[Collected data entries]

______________________________

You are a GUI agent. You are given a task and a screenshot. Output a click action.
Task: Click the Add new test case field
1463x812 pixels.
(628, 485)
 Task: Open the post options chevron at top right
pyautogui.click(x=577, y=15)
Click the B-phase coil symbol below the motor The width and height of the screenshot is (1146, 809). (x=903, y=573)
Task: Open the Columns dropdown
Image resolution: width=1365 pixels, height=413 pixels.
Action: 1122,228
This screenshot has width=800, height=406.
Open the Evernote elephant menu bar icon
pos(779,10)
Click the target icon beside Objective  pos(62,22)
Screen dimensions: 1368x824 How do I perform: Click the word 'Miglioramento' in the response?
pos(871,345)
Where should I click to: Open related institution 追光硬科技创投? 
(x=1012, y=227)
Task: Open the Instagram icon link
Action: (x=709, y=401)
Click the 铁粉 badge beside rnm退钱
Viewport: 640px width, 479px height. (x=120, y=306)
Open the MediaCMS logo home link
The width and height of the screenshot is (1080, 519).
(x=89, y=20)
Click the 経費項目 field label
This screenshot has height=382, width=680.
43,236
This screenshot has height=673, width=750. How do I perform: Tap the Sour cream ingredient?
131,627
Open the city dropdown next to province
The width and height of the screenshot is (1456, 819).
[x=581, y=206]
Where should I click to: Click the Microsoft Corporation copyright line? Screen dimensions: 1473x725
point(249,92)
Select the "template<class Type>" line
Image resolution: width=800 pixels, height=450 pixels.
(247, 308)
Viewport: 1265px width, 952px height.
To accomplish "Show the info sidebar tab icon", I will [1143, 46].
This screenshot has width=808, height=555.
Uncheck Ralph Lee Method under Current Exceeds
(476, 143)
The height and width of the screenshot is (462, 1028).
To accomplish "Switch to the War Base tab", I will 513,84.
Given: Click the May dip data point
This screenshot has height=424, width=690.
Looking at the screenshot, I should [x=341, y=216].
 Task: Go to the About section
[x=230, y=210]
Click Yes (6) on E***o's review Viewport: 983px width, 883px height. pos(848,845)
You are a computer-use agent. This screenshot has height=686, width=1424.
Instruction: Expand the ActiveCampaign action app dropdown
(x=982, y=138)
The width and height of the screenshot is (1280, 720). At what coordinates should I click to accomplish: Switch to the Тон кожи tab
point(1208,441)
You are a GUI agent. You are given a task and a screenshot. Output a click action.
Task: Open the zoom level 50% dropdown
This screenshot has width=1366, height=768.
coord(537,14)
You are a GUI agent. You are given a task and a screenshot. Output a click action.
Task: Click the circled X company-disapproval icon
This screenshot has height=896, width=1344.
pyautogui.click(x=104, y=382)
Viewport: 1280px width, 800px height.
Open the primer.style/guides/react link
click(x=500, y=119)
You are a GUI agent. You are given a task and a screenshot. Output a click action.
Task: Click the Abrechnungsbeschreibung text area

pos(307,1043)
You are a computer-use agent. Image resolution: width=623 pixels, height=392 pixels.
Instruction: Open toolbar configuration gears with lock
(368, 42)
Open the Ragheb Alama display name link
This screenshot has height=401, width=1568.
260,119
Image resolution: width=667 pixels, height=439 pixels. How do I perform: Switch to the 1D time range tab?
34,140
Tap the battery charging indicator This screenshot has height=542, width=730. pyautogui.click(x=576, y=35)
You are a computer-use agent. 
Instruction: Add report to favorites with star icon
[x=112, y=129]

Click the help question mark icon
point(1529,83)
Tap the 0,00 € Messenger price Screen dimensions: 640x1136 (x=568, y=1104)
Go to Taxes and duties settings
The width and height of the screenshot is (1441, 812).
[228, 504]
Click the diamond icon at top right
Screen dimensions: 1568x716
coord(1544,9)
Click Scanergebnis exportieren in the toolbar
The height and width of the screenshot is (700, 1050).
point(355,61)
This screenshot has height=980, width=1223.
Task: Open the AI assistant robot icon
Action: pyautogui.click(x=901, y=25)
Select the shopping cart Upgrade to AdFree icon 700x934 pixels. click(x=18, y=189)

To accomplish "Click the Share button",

______________________________

Look above for the line with "Task: Go to the About section" and the line with "Go to Taxes and duties settings", and reproduce exactly those two lines plus every line between, nothing more.

## Your solution:
 Task: Go to the About section
[x=230, y=210]
Click Yes (6) on E***o's review Viewport: 983px width, 883px height. pos(848,845)
You are a computer-use agent. This screenshot has height=686, width=1424.
Instruction: Expand the ActiveCampaign action app dropdown
(x=982, y=138)
The width and height of the screenshot is (1280, 720). At what coordinates should I click to accomplish: Switch to the Тон кожи tab
point(1208,441)
You are a GUI agent. You are given a task and a screenshot. Output a click action.
Task: Open the zoom level 50% dropdown
This screenshot has width=1366, height=768.
coord(537,14)
You are a GUI agent. You are given a task and a screenshot. Output a click action.
Task: Click the circled X company-disapproval icon
This screenshot has height=896, width=1344.
pyautogui.click(x=104, y=382)
Viewport: 1280px width, 800px height.
Open the primer.style/guides/react link
click(x=500, y=119)
You are a GUI agent. You are given a task and a screenshot. Output a click action.
Task: Click the Abrechnungsbeschreibung text area

pos(307,1043)
You are a computer-use agent. Image resolution: width=623 pixels, height=392 pixels.
Instruction: Open toolbar configuration gears with lock
(368, 42)
Open the Ragheb Alama display name link
This screenshot has height=401, width=1568.
260,119
Image resolution: width=667 pixels, height=439 pixels. How do I perform: Switch to the 1D time range tab?
34,140
Tap the battery charging indicator This screenshot has height=542, width=730. pyautogui.click(x=576, y=35)
You are a computer-use agent. 
Instruction: Add report to favorites with star icon
[x=112, y=129]

Click the help question mark icon
point(1529,83)
Tap the 0,00 € Messenger price Screen dimensions: 640x1136 (x=568, y=1104)
Go to Taxes and duties settings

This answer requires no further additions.